Somewhere between Singen and Sigmaringen

(In case you were wondering, that’s a corn field just next to a golf course. And yes, I was under live fire.)

The Google Maps application, when set on “roads”, also does not take into account any canals, or streams. Which meant I either had to ford it, or drive along one until I found a bridge – which sometimes took quite a while!

Finally, I got back on a tarred road – after about 20 kilometers of bundu-bashing. And got lost again, spectacularly:

At last I got to a point where there pretty much was only one road leading to Sigmaringen – and was, of course, confronted by a yellow sign reading “Umleitung“. I had a vague idea of what that meant, but decided to ignore it – as if by claiming linguistic ignorance I could avoid the blocked road. But my metaphorical bucket didn’t hold any water, unlike my shoes. So I had to take an even longer “Umleitung” – which resulted in me cycling about 15 hilly kilometers more.

I took two long breaks: one break to eat lunch, which I bought the day before (bread and cheese),Lunch break!

the other break because I was totally tired and simply couldn’t cycle any more. I simply got off the main road, stretched myself out on one side of a side-road running parallel to the main one, looked up at the sky, and dozed off. At some point a car passed; I turned my head and there was it’s wheel, close enough for me to touch it – don’t know what the people must have thought. If they thought I was dead – they were not far off.

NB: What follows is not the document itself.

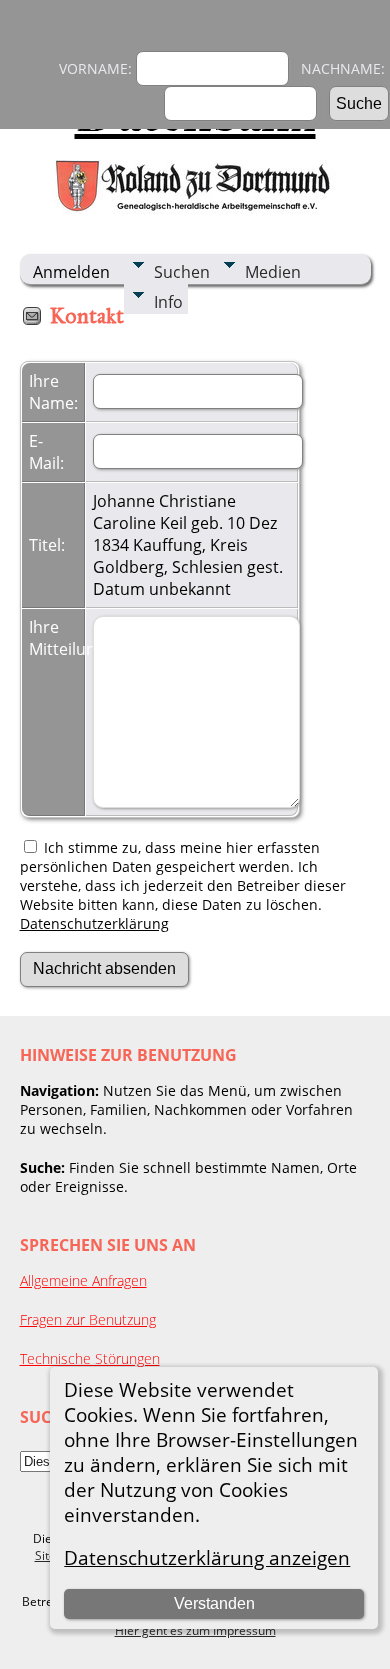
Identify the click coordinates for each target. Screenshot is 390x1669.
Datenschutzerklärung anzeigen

When I got up, finally (at least I had only about 15km left, and about 3 hours of sunlight), I was rejuvenated enough to at least reach Sigmaringen – but quite unprepared for the fact that the youth hostel was pretty much situated on top Mt Everest. There was no one there, too; everything was locked, so after just sitting around for a while, I went back to the city, to see one of the most amazing castles:

Schloss Sigmaringen

After panting my way up The Hill again, I pretty much passed out in the youth hostel. Luckily, I was the only guest in the whole hostel, so I received a leader’s room with my own shower and everything!

My odometer was standing on 116.18km. About 25km more than I expected to cycle that day. The next day was supposed to be 80km – but at least I was done with hills, for the moment.